### BRIEF
Copy every line from the records below that carries the word "Sağlık".

### EXERCISE MATERIAL
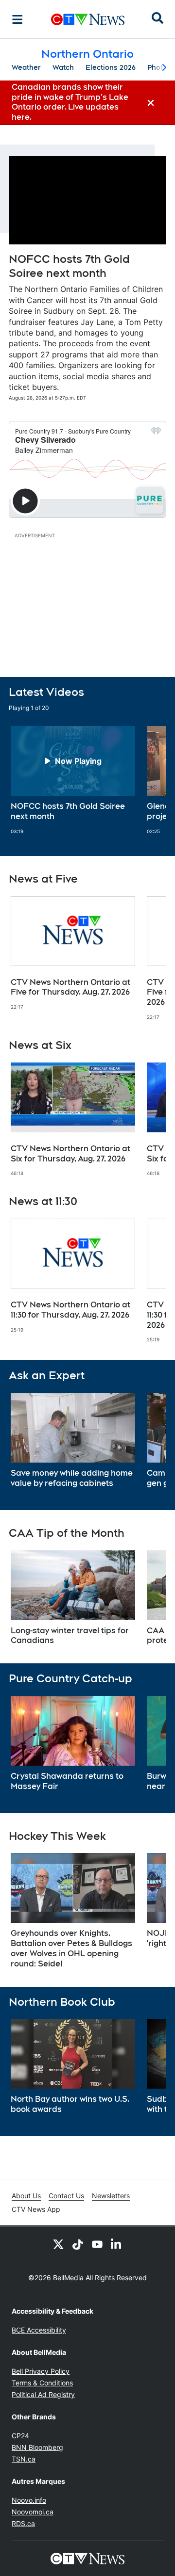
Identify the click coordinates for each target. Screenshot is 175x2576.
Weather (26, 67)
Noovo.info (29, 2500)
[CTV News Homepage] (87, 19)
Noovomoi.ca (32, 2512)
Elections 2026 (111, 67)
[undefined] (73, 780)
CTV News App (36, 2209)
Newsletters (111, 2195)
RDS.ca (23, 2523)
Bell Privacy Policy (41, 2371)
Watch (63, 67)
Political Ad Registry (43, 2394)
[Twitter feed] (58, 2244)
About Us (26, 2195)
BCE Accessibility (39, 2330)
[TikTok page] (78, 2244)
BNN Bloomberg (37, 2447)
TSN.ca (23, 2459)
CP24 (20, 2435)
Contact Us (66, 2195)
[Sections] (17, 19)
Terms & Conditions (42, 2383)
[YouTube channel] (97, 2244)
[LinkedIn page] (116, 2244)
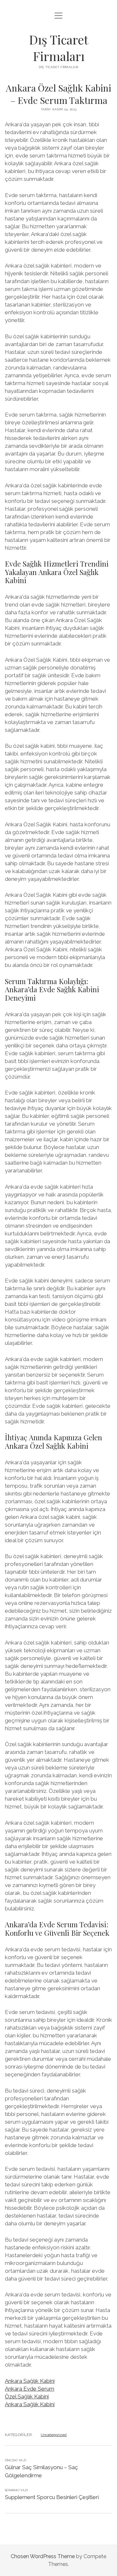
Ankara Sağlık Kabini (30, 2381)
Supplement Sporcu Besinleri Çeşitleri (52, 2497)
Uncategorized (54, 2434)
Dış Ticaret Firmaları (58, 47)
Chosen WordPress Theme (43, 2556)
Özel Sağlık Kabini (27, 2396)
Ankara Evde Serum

### OUTPUT BELOW
Ankara Sağlık Kabini (30, 2381)
Özel Sağlık Kabini (27, 2396)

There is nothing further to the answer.